Until the age of motorised transport, distances travelled were far shorter, rural communities more localised and landholdings much smaller. Hedgerows divided up the countryside into a patchwork of irregular shapes and varying shades of green, and local roads were little more than narrow lanes winding between farms, in some places resembling tunnels as the hedges on either side stretched above to meet and tangle, blocking out the sky.
This image of hedge-bound rural Britain changed dramatically during the second half of the 20th century. The coming of the motorway and intensive agriculture resulted in hedgerows being uprooted as farms expanded in size and the nation's road network stretched to find the most direct and quickest route between two points. The Natural History Museum estimates that on average, 8,000 kilometres of hedgerow were dug up annually during the first 20 years after the end of the Second World War. Fortunately, the last decade has seen a change of heart as hedgerows have been recognised for their importance to wildlife conservation and maintaining ecological biodiversity.
WILDLIFE RICH HABITAT
Under the Environment Act (1995), protection is given to hedgerows that are designated to be 'exceptionally species rich', or of landscape, archaeological, or historical importance. As more rural land is developed, the hedgerow plays a more significant role in wildlife preservation. According to the Royal Society for the Protection of Birds, hedges support up to 80 per cent of Britain's woodland birds, 50 per cent of its mammals and 30 per cent of its butterflies.
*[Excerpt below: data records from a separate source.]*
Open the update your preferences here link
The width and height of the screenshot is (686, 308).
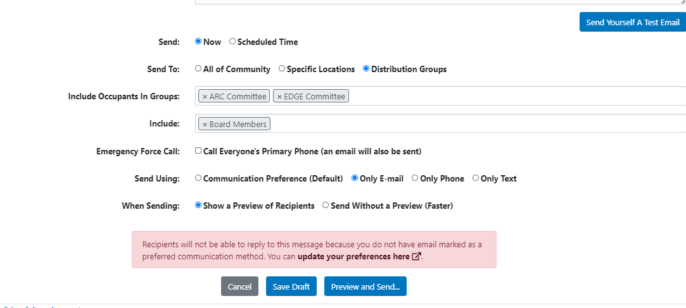click(353, 256)
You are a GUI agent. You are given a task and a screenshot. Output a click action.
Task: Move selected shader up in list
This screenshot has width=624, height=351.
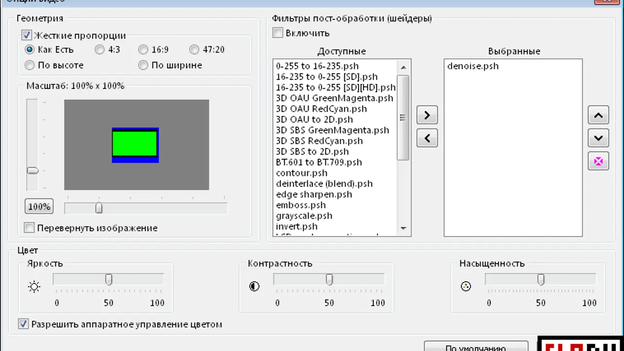598,116
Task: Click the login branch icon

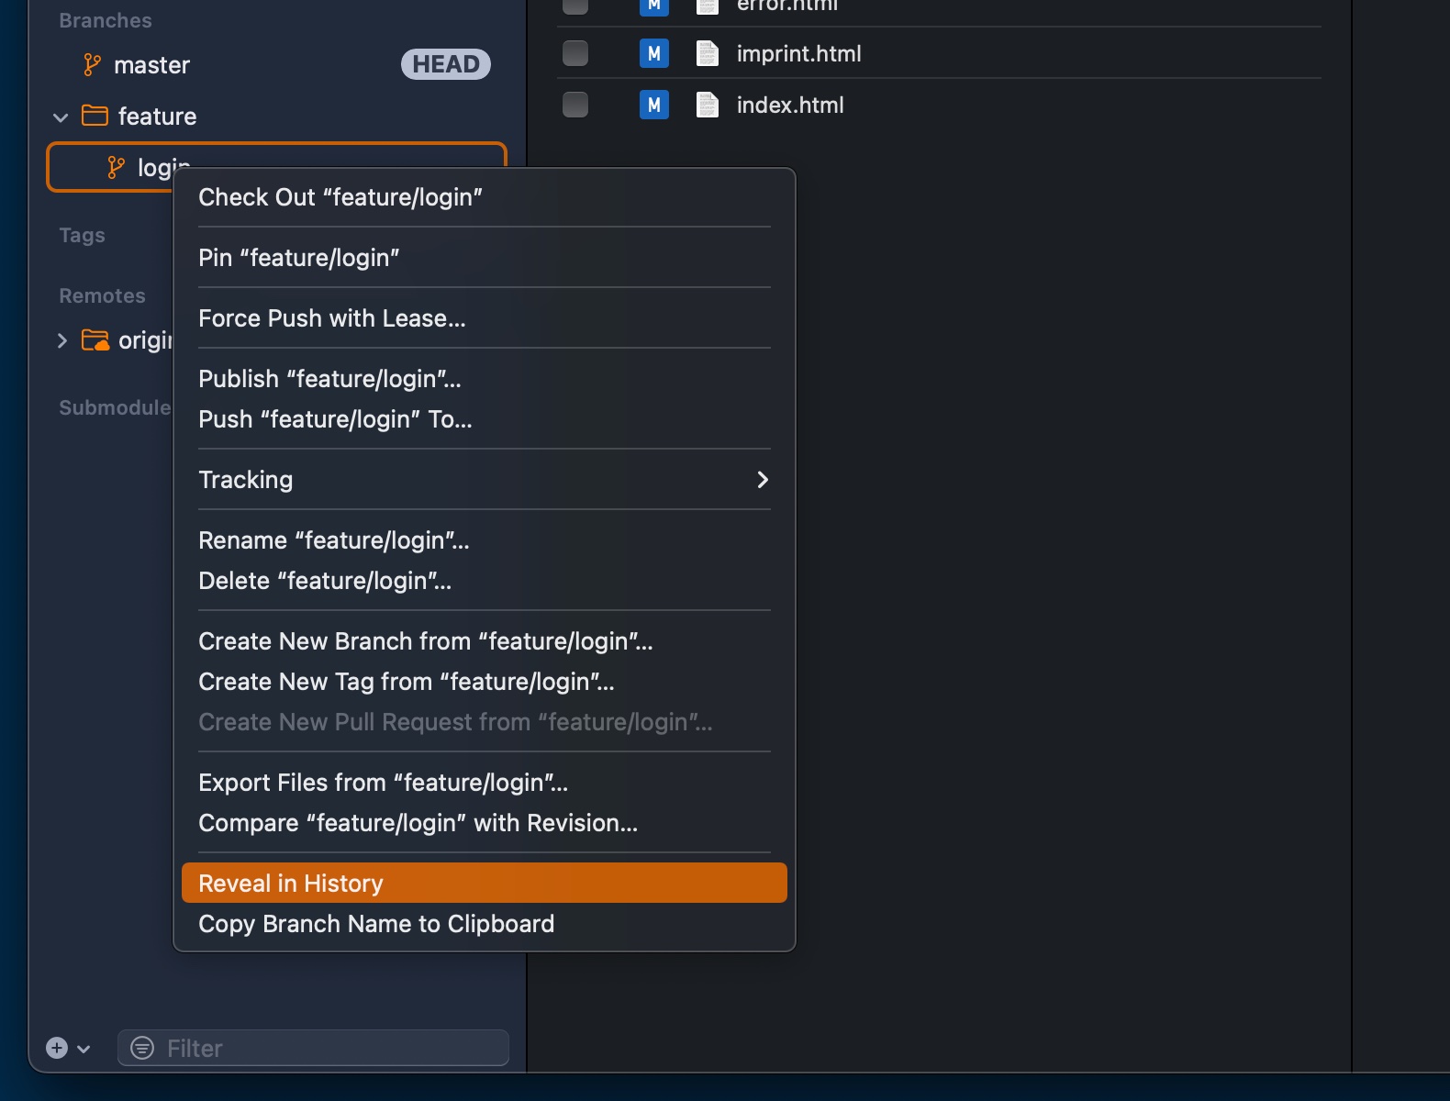Action: pos(116,167)
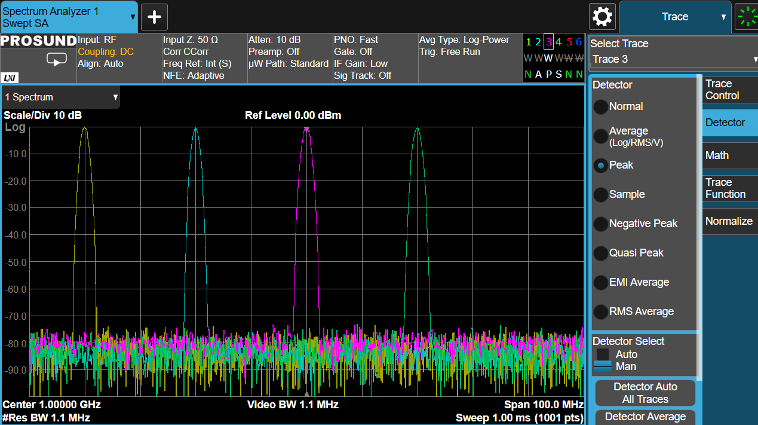758x425 pixels.
Task: Click the green sweep spinner icon
Action: point(747,17)
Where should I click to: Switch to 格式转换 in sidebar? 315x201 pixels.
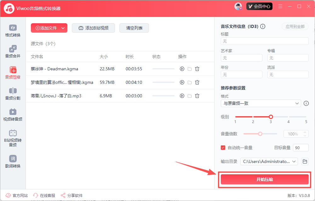13,30
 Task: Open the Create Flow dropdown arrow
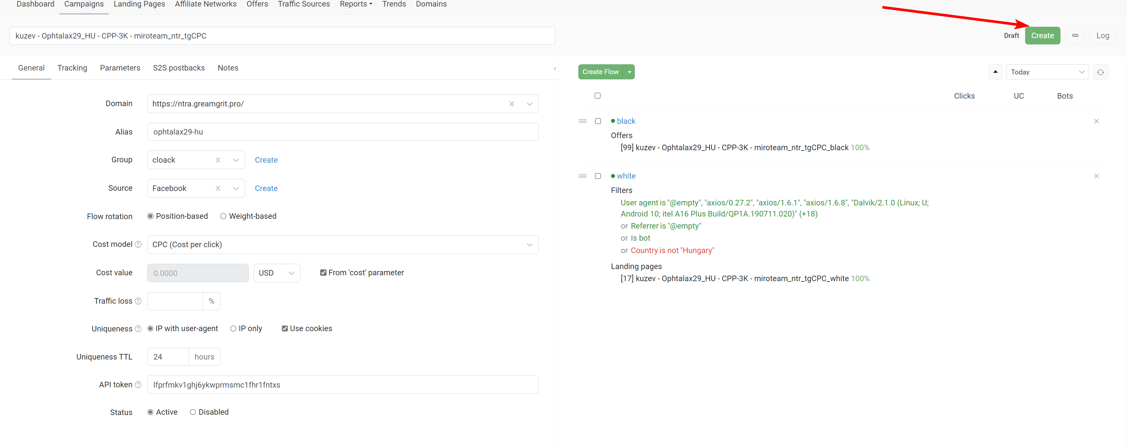629,72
Some of the 30 or more species of birds that are known to nest in hedgerows include wrens, song thrushes, bullfinches, chaffinches, grey partridges and dunnock. Birds nest at varying heights--grey partridges use grass cover at the bottom of the hedge, while bullfinches prefer hedges more than four metres high--and some favour certain species of tree. Older trees are more likely to provide nesting holes favoured by owls, kestrels, blue tits and even bats.
For the nature photographer, the hedgerow provides an easily identifiable, wildlife-rich habitat, full of subject potential. In many ways, it's a microcosm for woodland, with the same bountiful selection of trees and plants, neatly arranged in a line.
Although a haven for wildlife, a hedgerow provides dense cover that makes it difficult to actually see what animals are residing within its leafy confines. For the bird photographer, the ideal hedge is taller, with plenty of mature trees such as oak breaking the ordered line and height of the hedge with their wide-reaching branches. These limbs make ideal perches for smaller birds of prey to survey their surroundings, waiting for a small mammal, such as a wood mouse or shrew, to scurry from the protection of the hedge.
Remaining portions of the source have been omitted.